4th Year (Electives + Scholarly Project)

Pathology Electives

  • Anatomic Pathology: Students on this elective experiences the breadth of activities in the field of anatomic pathology as practiced in a major medical center. The activities including one-on-one sessions with pathologists reporting gross and microscopic diagnoses for surgical and autopsy specimens, liver biopsy and explant specimens, observation of adult and pediatric autopsies, special tutorials in renal, gynecologic and other pathology specialties, didactic lectures in organ system pathology, case conferences in surgical pathology, and introductory overview and shadowing of the clinical pathology service (including blood bank, transfusion medicine, pheresis, clinical chemistry, and microbiology). Students have the opportunity to assist in teaching first-year medical students in histology and pathology laboratories, to present a clinical case at selected early-morning autopsy conferences for medical students and to prepare a short slide presentation of a diagnostic case or clinicopathologic topic (presented to attending and resident staff at surgical pathology conference).
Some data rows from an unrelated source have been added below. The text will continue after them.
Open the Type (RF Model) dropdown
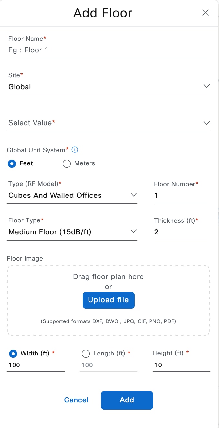This screenshot has width=219, height=428. 72,195
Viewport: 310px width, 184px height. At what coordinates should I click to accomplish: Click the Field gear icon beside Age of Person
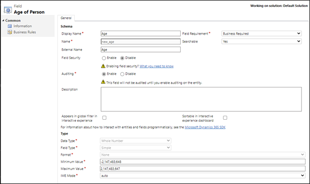8,10
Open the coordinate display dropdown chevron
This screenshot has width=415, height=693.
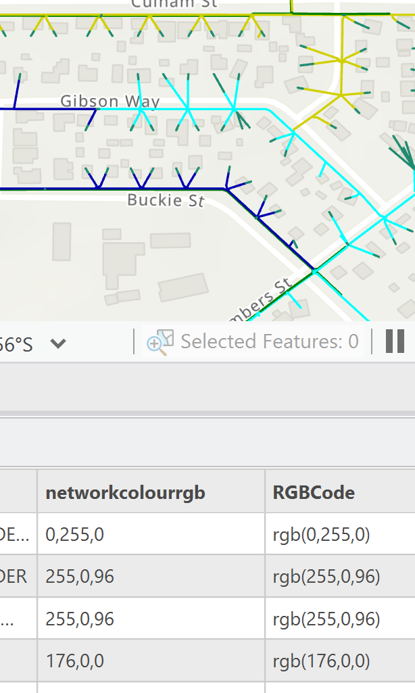tap(58, 343)
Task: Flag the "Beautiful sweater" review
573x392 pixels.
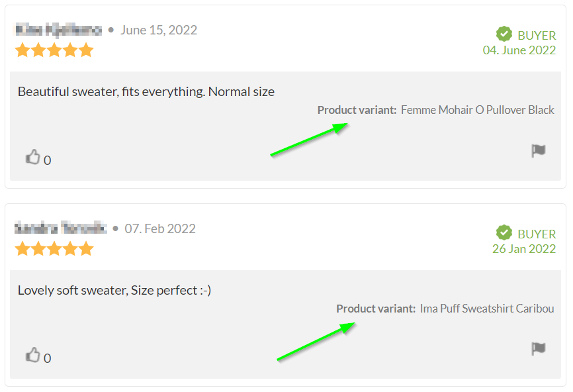Action: (539, 151)
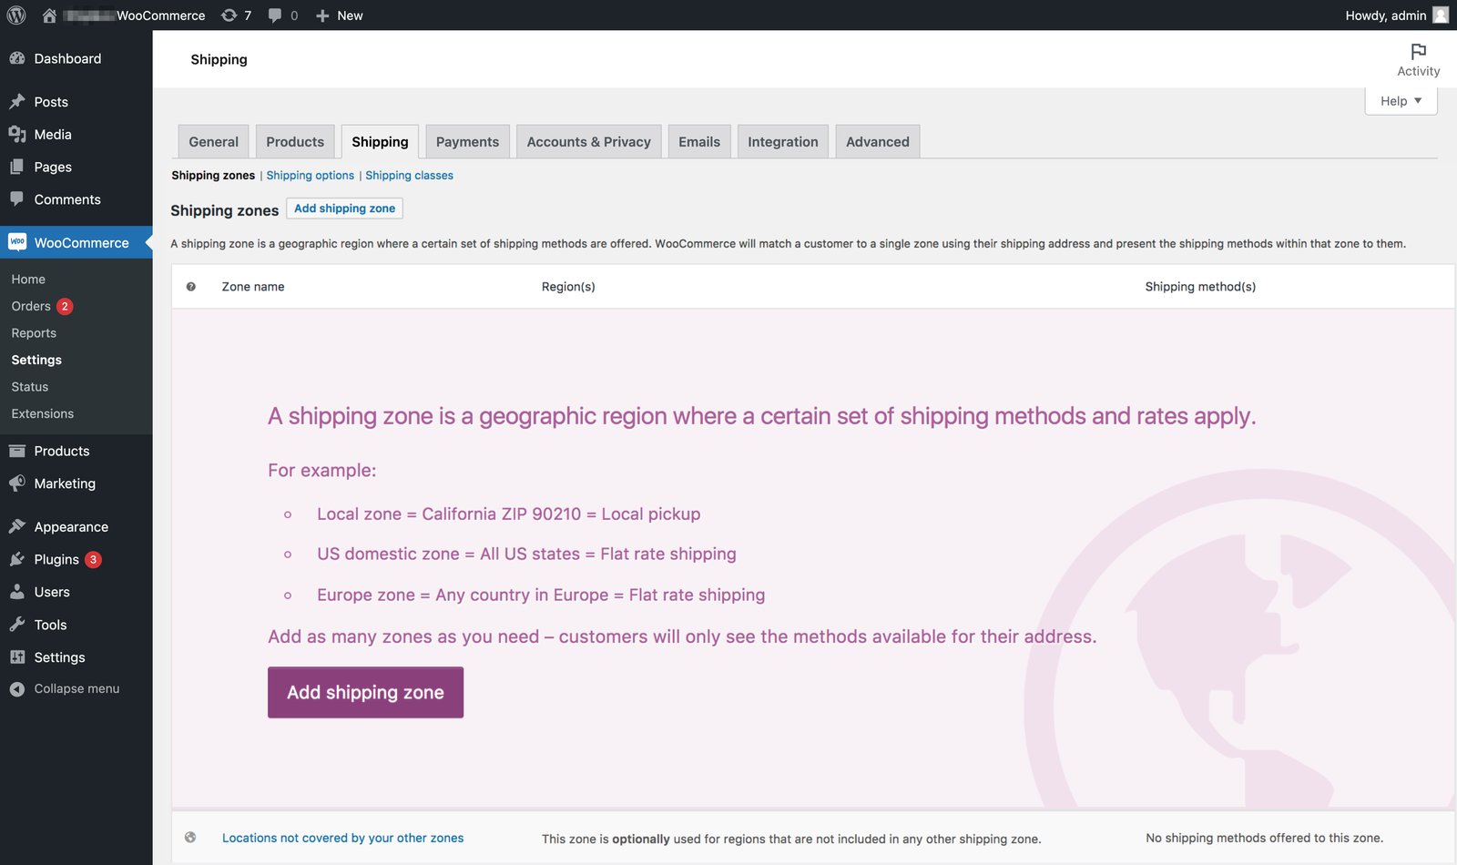
Task: Select the WooCommerce sidebar icon
Action: point(16,242)
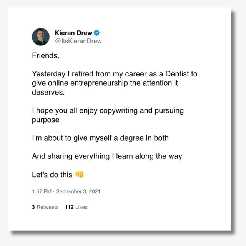Click the 1:57 PM timestamp
Image resolution: width=246 pixels, height=246 pixels.
41,191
The overriding focus of this elective is to provide the student a strong correlation of the clinical presentation, patient signs and symptoms, laboratory test results, and radiologic investigations with morphology and current concepts in specific disease pathogenesis.
  • Neuropathology: Students on this elective attend daily microscopic reporting sessions for diagnostic neuropathology cases (including biopsy specimens of muscle and brain tissue), weekly gross reviews of recent postmortem brain and spinal cord specimens, neurology tumor board conferences, weekly autopsy conferences, and may accompany neuropathologists to the operating room for evaluating frozen sections.
  • Clinical Pathology: Students are exposed to the many subspecialties within clinical pathology, including transfusion medicine, pheresis, precision medicine, blood bank, hematology, and microbiology. This curriculum includes didactic lectures, weekly clinical conferences, morning attending rounds with a clinical pathologist and shadowing resident and attending staff.

Pathology Faculty

Scholarly Projects

The pathology faculty members are available and eager to mentor senior students on their 4-month scholarly project. The scholarly project aims to develop the student’s abilities to generate hypotheses, exhibit curiosity, and develop a pattern of life-long learning and to participate in the process through which new knowledge is generated, and assess the importance of novel ideas. The student and faculty mentor initially meet to determine the topic of their investigation, which may range broadly, involving basic science investigations, clinical research, aspects of global health, medical education, and/or population health. The intersection of these areas with pathology mentorship may involve histology, gross pathology and light microscopy, electron microscopy, immunohistochemical studies, precision medicine studies, basic science laboratory investigations, and demographic and clinicopathologic diagnostic correlations. Once the project is established (with oversight by the Office of Curricular Affairs), the student and faculty mentor meet on a regular weekly basis over the four months to review the student’s independent work, culminating by the end of four months in a thesis paper which is reviewed by the faculty mentor and the Office of Curricular Affairs. The results of scholarly projects are often suitable for submission for publication in peer-reviewed medical and educational journals.